What Does it Mean to Love Suffering?

The true love of God necessarily includes the love of suffering.

St. Thérèse of Lisieux
St. Thérèse of Lisieux (photo: Office de Lisieux, public domain, via Wikimedia Commons)

I was reading a book on predestination by Fr. Reginald Garrigou-Lagrange when I ran across a statement that opened up a new perspective on love and suffering. He explains that we as Catholics do not believe in assurance of salvation, i.e., we cannot know for sure that we are among the elect outside of a special revelation. But there are certain signs that give evidence of election. Among those signs, Garrigou-Lagrange mentions the love of suffering. That seemed like a strange thing, that someone could love suffering, let alone the fact that this is a sign of sanctity and election.

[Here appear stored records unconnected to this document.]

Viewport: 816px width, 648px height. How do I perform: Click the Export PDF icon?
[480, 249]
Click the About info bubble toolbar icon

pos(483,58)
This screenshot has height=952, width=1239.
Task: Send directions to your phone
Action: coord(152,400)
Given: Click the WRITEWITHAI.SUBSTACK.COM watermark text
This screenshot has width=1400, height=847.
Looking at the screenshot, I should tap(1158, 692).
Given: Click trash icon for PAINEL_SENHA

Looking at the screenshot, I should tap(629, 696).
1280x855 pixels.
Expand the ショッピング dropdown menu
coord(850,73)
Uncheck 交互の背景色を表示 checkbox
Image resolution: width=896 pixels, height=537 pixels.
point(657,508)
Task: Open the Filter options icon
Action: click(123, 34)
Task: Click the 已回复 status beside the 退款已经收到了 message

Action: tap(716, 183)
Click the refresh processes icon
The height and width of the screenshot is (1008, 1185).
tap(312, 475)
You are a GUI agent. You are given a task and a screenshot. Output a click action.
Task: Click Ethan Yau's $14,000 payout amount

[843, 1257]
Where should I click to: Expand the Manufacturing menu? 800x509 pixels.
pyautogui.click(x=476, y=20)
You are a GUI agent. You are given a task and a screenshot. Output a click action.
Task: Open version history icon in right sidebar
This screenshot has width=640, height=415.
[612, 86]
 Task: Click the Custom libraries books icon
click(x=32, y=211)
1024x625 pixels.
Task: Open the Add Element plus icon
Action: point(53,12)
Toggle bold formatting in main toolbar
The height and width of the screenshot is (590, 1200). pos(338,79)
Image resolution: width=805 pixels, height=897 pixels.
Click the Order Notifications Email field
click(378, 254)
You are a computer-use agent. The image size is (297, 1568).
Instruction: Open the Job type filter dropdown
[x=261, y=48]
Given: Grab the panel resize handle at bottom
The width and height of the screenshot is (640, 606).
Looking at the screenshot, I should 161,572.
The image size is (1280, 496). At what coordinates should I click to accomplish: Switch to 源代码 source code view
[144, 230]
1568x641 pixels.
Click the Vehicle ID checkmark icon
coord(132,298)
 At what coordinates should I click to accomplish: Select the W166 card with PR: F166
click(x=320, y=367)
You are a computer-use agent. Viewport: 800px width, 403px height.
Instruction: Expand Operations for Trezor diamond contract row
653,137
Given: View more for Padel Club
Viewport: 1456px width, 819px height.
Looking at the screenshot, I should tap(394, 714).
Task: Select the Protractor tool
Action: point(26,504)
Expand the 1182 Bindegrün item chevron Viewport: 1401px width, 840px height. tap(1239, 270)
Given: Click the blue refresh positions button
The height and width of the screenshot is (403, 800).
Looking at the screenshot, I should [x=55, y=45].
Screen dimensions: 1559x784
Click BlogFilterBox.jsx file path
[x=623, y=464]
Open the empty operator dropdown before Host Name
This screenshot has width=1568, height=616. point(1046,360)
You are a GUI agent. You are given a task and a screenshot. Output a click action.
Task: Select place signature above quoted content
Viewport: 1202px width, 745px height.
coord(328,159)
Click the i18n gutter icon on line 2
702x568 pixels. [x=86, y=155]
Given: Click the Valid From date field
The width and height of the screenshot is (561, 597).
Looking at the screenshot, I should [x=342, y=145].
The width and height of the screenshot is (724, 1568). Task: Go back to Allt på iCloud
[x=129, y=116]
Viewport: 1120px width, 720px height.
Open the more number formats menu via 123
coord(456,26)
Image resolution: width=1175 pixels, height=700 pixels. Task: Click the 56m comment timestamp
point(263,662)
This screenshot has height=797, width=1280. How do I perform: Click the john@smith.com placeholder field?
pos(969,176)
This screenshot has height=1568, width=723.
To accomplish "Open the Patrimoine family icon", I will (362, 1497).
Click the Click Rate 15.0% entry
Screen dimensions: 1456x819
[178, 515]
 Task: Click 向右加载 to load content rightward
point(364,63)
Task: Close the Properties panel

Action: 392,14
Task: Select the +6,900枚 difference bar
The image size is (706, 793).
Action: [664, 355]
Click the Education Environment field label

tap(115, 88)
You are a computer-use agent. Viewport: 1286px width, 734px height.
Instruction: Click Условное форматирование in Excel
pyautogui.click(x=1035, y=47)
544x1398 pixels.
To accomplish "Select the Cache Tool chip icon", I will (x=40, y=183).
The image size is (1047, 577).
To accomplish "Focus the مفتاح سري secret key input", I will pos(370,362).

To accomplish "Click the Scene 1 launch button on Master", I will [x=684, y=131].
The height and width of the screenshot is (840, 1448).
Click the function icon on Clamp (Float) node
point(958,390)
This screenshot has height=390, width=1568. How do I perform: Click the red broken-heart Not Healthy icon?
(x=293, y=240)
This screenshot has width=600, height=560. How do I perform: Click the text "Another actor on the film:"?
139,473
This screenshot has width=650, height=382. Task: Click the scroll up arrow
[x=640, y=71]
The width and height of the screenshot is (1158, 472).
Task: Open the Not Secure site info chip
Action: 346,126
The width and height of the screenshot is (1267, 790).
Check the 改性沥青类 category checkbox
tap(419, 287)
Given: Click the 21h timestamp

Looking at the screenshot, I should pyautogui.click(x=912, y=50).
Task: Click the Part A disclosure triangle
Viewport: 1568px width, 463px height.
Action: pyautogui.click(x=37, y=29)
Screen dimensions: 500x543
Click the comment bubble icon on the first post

Strange as it was, there also seemed to be something right in what he said, but I couldn’t put my finger on it.

What does it mean to love suffering?

I began to pray over this question, and I began to pray that God would grant me the love of suffering, whatever that might mean, if it really were a good thing.

A few months passed, and I found myself at a men’s day of reflection with the Community of the Friars of the Renewal (CFRs) in Newark. I resolved to ask one of the priests there about my question if I had the chance. At the beginning of the lunch break, I saw Fr. John-Mary alone, and I pounced on him.

“What can you tell me about the role of suffering in the spiritual life?”

We sat down, and he pointed me primarily to the Cross where Jesus suffered and died for us out of love. True love is willing to suffer, and true love transforms suffering. Even suffering has been redeemed by the Cross. By embracing our suffering and uniting it to the suffering of Jesus on the Cross, our suffering now also has spiritual value. St. Paul wrote that he rejoiced in his suffering as he filled up what was lacking in Christ’s suffering (Colossians 1:24). As Christ’s body, the suffering that is lacking is the suffering ordained for us to endure, suffering that is valuable because of Christ’s suffering.

It was a lot to take in. Of course, I had meditated on the Cross and the love of God before, but this was a new angle. It was more mysterious. It was more jarring.

As I sat in the chapel during Eucharistic Adoration later that day, I looked at Jesus in the Eucharist, and I thought about this role of suffering and love. Everyone suffers. Many other criminals were crucified during the Roman Empire’s reign. What was it about Christ’s suffering that gave it so much power? It was his love. His love was so deep and so intense that the shame and horror of the cross was transformed into the redemption of the world. I realized that the love of suffering is really an application of true love. What will a man mad with love not do for his beloved? But of what value is any action if it is not animated by love? If I do not have love, I am nothing (1 Corinthians 13:3). Those who love suffering do not love suffering in itself. That is madness. They love suffering because of its redemptive value; they love suffering because they are consumed with love. God could not grant me the love of suffering as an isolated virtue; but the true love of God necessarily includes the love of suffering.

The primacy of love applies to all the other virtues as well. If I am impatient with my children and ask God for patience, I am asking for the second thing first. Patience not powered by love is not as effective or enduring as patience that is an overflow of love. An increase in love is necessarily followed by an increase in all the other virtues, and love will unite all the other virtues.

As I have continued to pray and read, I have found this relationship between love and suffering confirmed in other places. St. Thérèse of Lisieux demonstrates the love of suffering in her endurance of a painful disease and even in the small annoyances of everyday life. St. Francis de Sales writes eloquently about love and suffering in his Treatise on the Love of God. St. Francis of Assisi experienced the relationship between love and suffering in a unique way with the stigmata and showed that suffering is not only spiritually valuable for ourselves and others but also that it is a profound way of encountering Christ. All suffering is a kind of stigmata by which we identify with Christ and encounter Him.

And so I continue to pray that God will teach me the love of suffering. The implication in the prayer, though, is that God will produce in me a love for Him so strong that I would embrace all suffering for Him. I keep a Crucifix nearby whenever I can because I know that the Cross is the source and exemplar of this love for me.